Un écrivain est d'abord un lecteur
C'est une réflexion de Borges qui revient avec entêtement : "Que d'autres se flattent des livres qu'ils ont écrits, moi, je suis fier de ceux que j'ai lus." Elle rappelle qu'un écrivain est d'abord un lecteur et que rien ne révèle sa générosité comme sa capacité à nous faire découvrir d'autres livres à travers le sien. Le crû 2009 n'y fait pas exception : on y trouve des livres pleins de livres. Gardons-nous d'y voir une carence de l'imagination. (...)
Tous autant qu'ils sont, ils donnent envie de poursuivre. Ils sont tous dans l'attitude du Stefan Zweig de Trois maîtres (1919) lorsqu'il nous parlait d'un ton aussi intime qu'étincelant de Balzac, Dostoïevski, Dickens ; il ne s'agissait pas d'une introduction à leur monde mais, à partir d'une profonde imprégnation, de procéder par raccourci en s'employant à "sublimer, condenser, concentrer". Ce qui ne va pas de soi dans la création artistique où la plus orgueilleuse des solitudes n'incline pas à se mettre au service d'un autre pour sa plus grande gloire.
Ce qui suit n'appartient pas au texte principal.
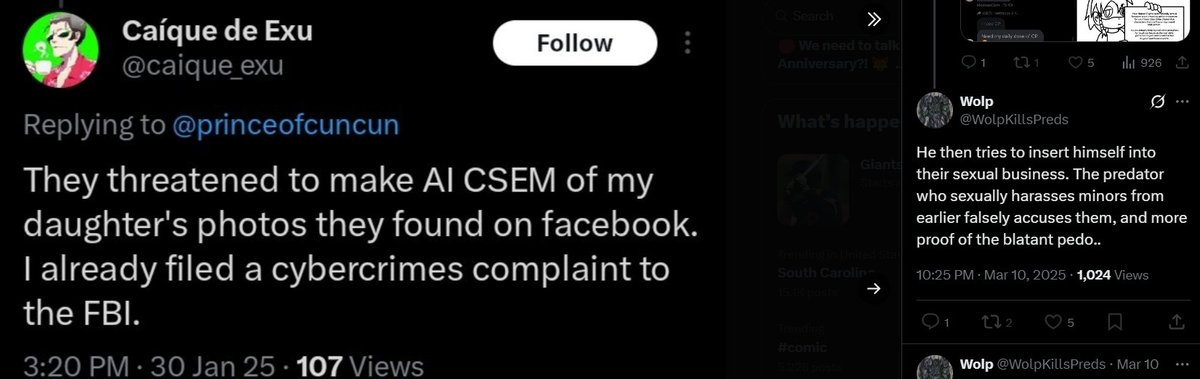1200x379 pixels.
Task: Click the Follow button for Caíque de Exu
Action: click(575, 43)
Il y a quelque chose de l'ordre de la gratitude dans ce renvoi à d'autres que soi. Michel Déon leur a adressé de vibrantes Lettres de château qui lancent toutes un même "Merci pour ces enchantements !" Louons donc ces écrivains-lecteurs qui nous parlent de livres que nous croyons connaître et nous les révèlent autres que les savions.
Pierre Assouline, Le Monde, 25 septembre 2009.